Extracted records
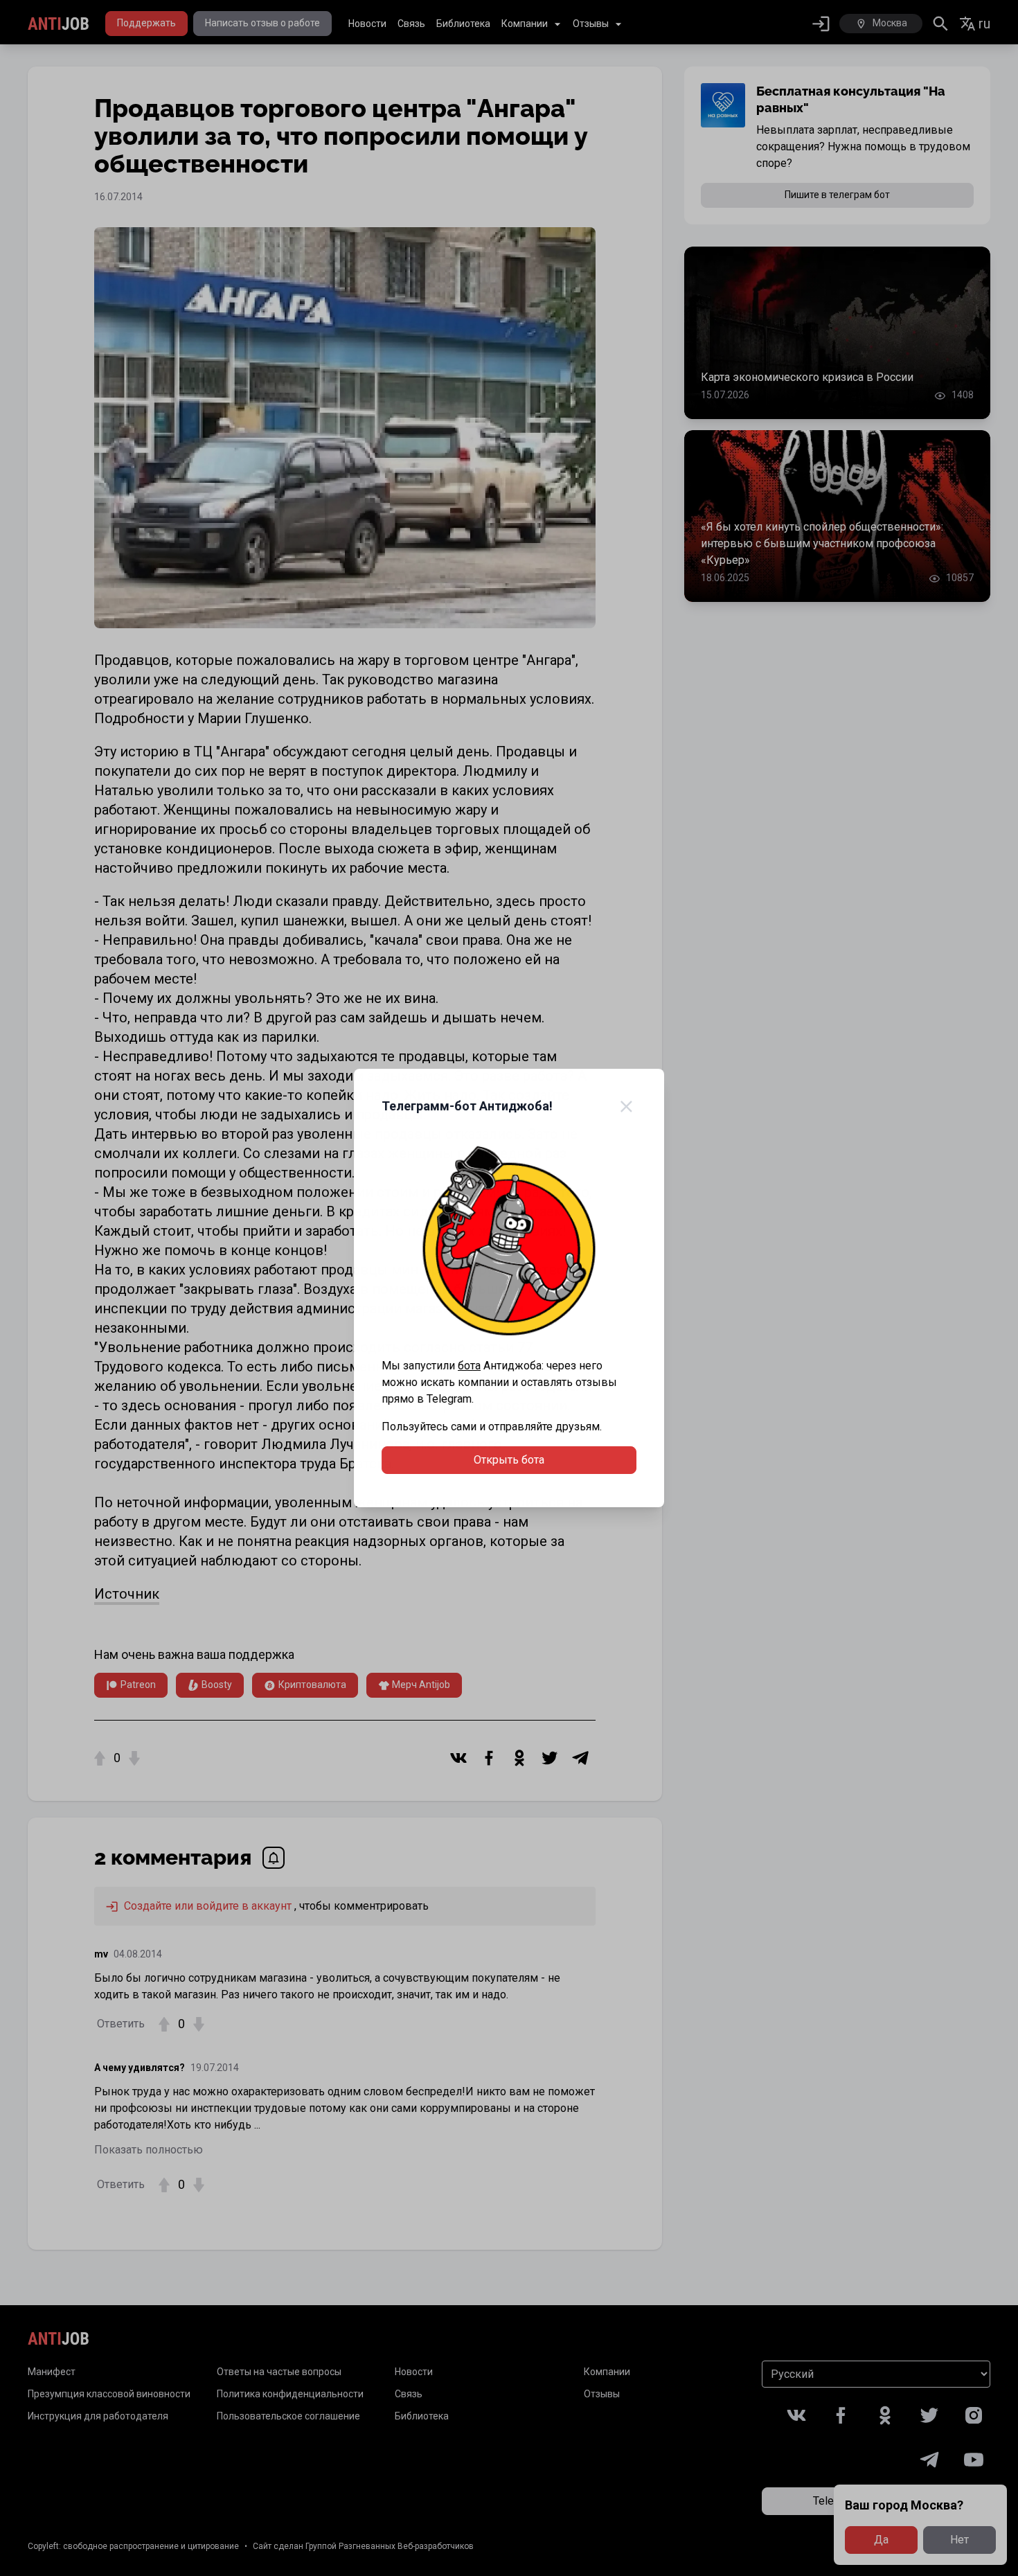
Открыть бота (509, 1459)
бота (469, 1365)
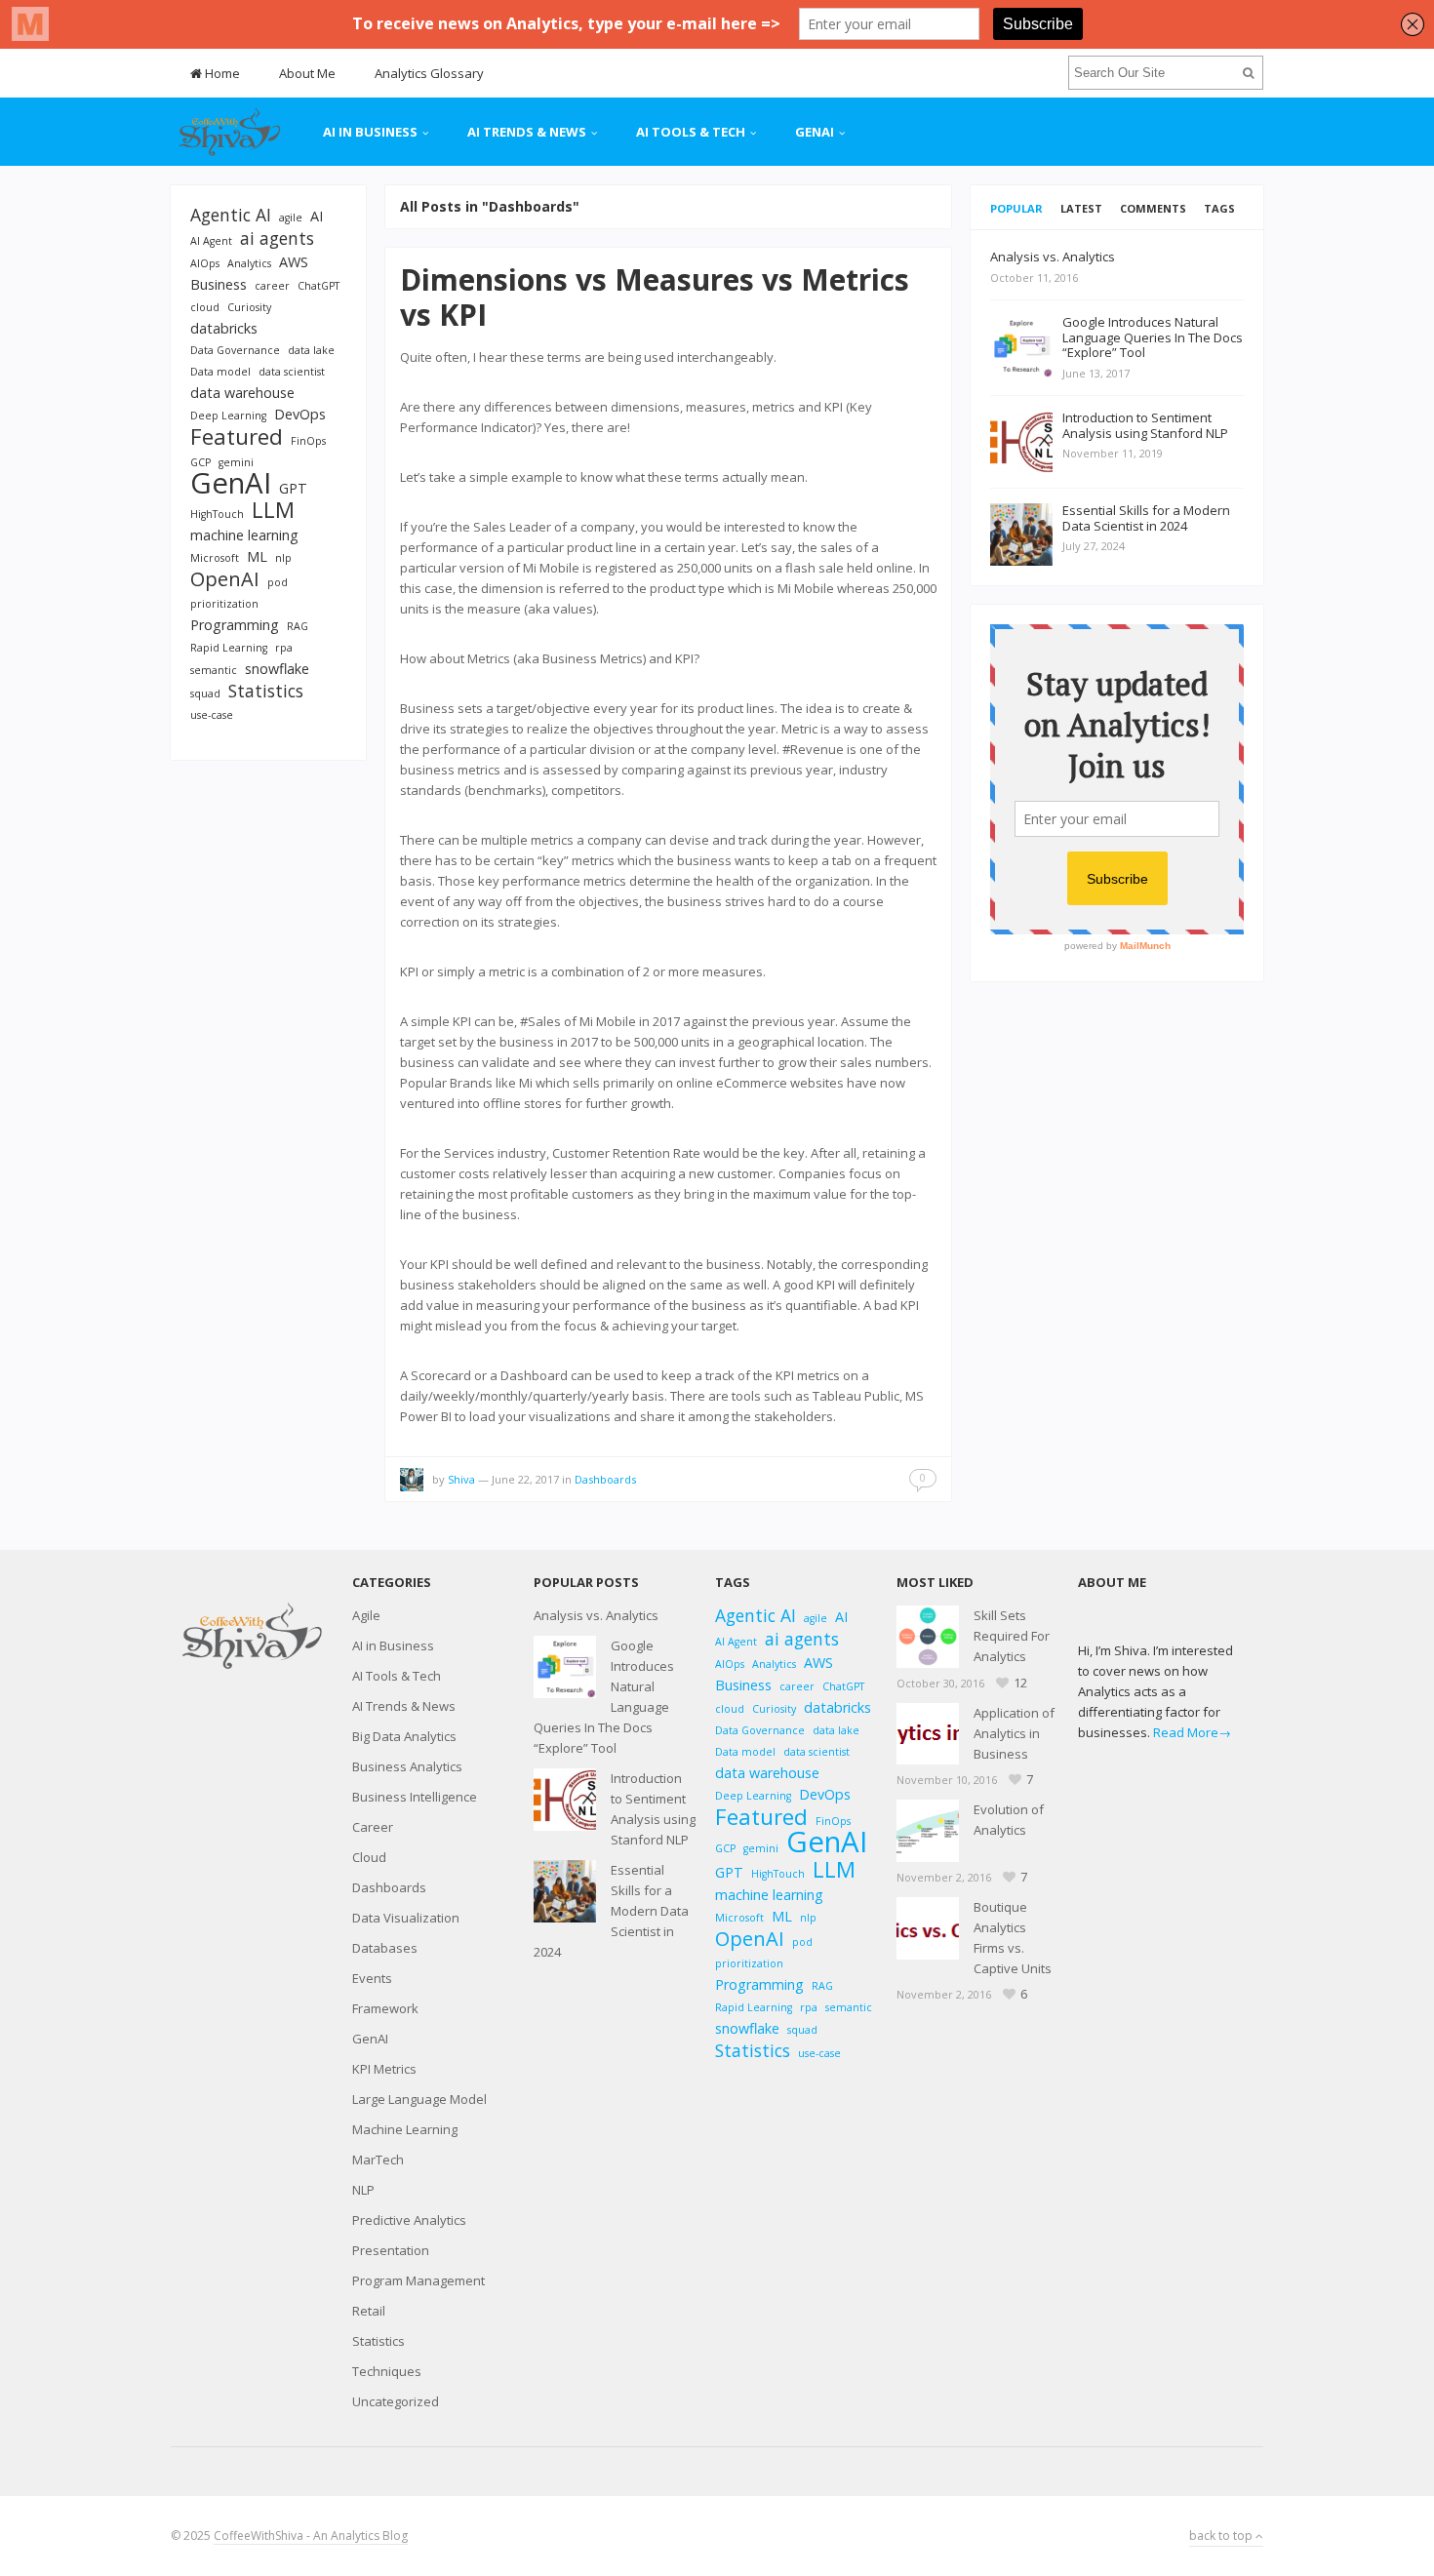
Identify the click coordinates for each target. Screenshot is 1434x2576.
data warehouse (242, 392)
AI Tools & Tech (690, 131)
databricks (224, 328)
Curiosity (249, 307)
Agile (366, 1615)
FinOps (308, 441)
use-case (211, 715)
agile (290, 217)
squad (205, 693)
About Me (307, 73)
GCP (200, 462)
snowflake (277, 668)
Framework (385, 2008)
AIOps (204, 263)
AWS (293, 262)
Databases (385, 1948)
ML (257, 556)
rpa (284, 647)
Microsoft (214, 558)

What is needed ▸
Set down only the lines running from the line with "Curiosity (249, 307)" to the end of the entries above, both included, exactly as they stand.

Task answer ▸
Curiosity (249, 307)
Agile (366, 1615)
FinOps (308, 441)
use-case (211, 715)
agile (290, 217)
squad (205, 693)
About Me (307, 73)
GCP (200, 462)
snowflake (277, 668)
Framework (385, 2008)
AIOps (204, 263)
AWS (293, 262)
Databases (385, 1948)
ML (257, 556)
rpa (284, 647)
Microsoft (214, 558)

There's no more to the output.